Each demon immediately recognizes the depths of perfidy of another. (By the way, in the Divine Comedy Dante will decide to make his demons talk; they will still sometimes use a speech not quite human: the celebrated diabolical expression of Inferno, vii, 1, “Pape Satan, pape Satan aleppe,” is curiously reminiscent of another expression: “Raphèl maí amècche zabì almi,” Inferno xxxi, 67–the fatal words, spoken by Nimrod, which set off the catastrophe of Babel; even the devils thus speak the languages of the confusion; cf. Hollander 1980).

In contrast to these beings, however, humans are guided by reason. In individuals, this takes the forms of discernment and judgement. Yet human beings also need some further faculty which might allow them to externalize the contents of this intellect in outward signs.
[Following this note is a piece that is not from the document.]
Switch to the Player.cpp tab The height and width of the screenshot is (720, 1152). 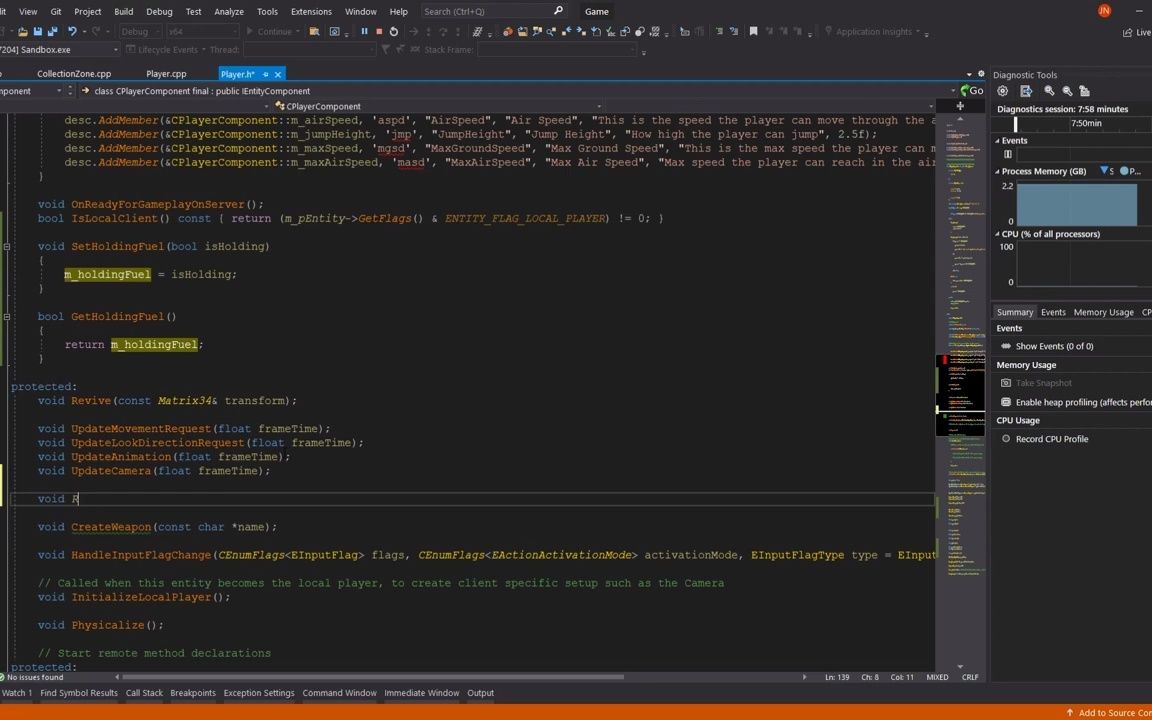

Dante defines the faculty for language as the disposition for humans to associate rational signifiers with signifieds perceived by the senses, thus accepting the Aristotelian doctrine that the relation between outward signs and both the corresponding passions of the soul, and the things that they signify, is conventional and ad placitum.

Dante made it very clear that while the linguistic faculty is a permanent and immutable trait of the human species, natural languages are historically subject to variation, and are capable of developing over the course of time, enriching themselves independently of the will of any single speaker.

Dante was no less aware that a natural language may be enriched through the creativity of single individuals as well, for the illustrious vernacular that he intended to shape was to be the product of just such an individual creative effort.

Yet it seems that between the faculty of language and the natural languages which are the ultimate result, Dante wished to posit a further, intermediate stage. We can see this better by looking at Dante’s treatment of the story of Adam.”

Umberto Eco, The Search for the Perfect Language, translated by James Fentress, Blackwell. Oxford, 1995, pp. 35-8.